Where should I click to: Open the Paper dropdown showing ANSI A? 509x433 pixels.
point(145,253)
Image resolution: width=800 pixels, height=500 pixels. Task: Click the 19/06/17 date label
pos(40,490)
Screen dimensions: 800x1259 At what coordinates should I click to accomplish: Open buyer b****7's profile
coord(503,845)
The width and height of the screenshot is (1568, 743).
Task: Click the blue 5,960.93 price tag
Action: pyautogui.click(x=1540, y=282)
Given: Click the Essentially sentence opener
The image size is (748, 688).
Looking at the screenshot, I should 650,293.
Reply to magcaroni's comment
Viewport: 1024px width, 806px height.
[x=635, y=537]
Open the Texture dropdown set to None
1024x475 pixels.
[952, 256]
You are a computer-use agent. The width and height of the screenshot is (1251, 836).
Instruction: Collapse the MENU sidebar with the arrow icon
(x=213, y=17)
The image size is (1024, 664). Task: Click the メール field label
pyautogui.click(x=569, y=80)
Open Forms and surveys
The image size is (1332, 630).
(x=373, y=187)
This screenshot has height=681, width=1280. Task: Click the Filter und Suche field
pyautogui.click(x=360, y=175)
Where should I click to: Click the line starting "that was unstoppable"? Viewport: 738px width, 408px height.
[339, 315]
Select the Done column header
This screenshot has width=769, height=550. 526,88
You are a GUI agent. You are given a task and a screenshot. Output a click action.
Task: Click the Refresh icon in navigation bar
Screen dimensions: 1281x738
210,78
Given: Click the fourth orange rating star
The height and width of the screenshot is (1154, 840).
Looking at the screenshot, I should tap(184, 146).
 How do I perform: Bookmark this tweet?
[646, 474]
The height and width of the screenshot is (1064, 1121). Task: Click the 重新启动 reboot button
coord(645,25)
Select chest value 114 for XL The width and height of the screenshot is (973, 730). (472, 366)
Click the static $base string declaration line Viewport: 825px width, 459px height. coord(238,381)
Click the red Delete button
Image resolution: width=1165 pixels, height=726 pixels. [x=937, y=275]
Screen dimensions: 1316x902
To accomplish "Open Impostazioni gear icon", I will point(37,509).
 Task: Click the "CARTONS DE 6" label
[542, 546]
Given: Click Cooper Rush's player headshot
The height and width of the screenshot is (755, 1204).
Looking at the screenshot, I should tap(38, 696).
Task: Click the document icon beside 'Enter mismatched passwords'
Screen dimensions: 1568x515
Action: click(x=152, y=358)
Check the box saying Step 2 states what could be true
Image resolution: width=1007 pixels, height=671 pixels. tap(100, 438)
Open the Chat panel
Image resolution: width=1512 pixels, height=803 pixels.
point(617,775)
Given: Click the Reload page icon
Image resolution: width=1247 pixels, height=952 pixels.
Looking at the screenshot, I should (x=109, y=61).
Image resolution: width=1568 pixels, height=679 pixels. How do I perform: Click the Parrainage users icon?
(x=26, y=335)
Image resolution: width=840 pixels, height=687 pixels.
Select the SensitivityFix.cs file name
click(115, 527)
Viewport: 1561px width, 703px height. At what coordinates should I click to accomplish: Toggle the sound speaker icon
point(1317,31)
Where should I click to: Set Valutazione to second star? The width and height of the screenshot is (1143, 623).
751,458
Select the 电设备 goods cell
—————
*Work task*.
Reproduce, word for word, the line containing "Click the red Delete button" along with every later line of the listing, and leave out all earlier lines.

*Solution below*.
Click the red Delete button
Image resolution: width=1165 pixels, height=726 pixels. [x=937, y=275]
Screen dimensions: 1316x902
To accomplish "Open Impostazioni gear icon", I will point(37,509).
 Task: Click the "CARTONS DE 6" label
[542, 546]
Given: Click Cooper Rush's player headshot
The height and width of the screenshot is (755, 1204).
Looking at the screenshot, I should tap(38, 696).
Task: Click the document icon beside 'Enter mismatched passwords'
Screen dimensions: 1568x515
Action: click(x=152, y=358)
Check the box saying Step 2 states what could be true
Image resolution: width=1007 pixels, height=671 pixels. tap(100, 438)
Open the Chat panel
Image resolution: width=1512 pixels, height=803 pixels.
point(617,775)
Given: Click the Reload page icon
Image resolution: width=1247 pixels, height=952 pixels.
Looking at the screenshot, I should (x=109, y=61).
Image resolution: width=1568 pixels, height=679 pixels. How do I perform: Click the Parrainage users icon?
(x=26, y=335)
Image resolution: width=840 pixels, height=687 pixels.
Select the SensitivityFix.cs file name
click(115, 527)
Viewport: 1561px width, 703px height. At what coordinates should I click to accomplish: Toggle the sound speaker icon
point(1317,31)
Where should I click to: Set Valutazione to second star? The width and height of the screenshot is (1143, 623).
751,458
Select the 电设备 goods cell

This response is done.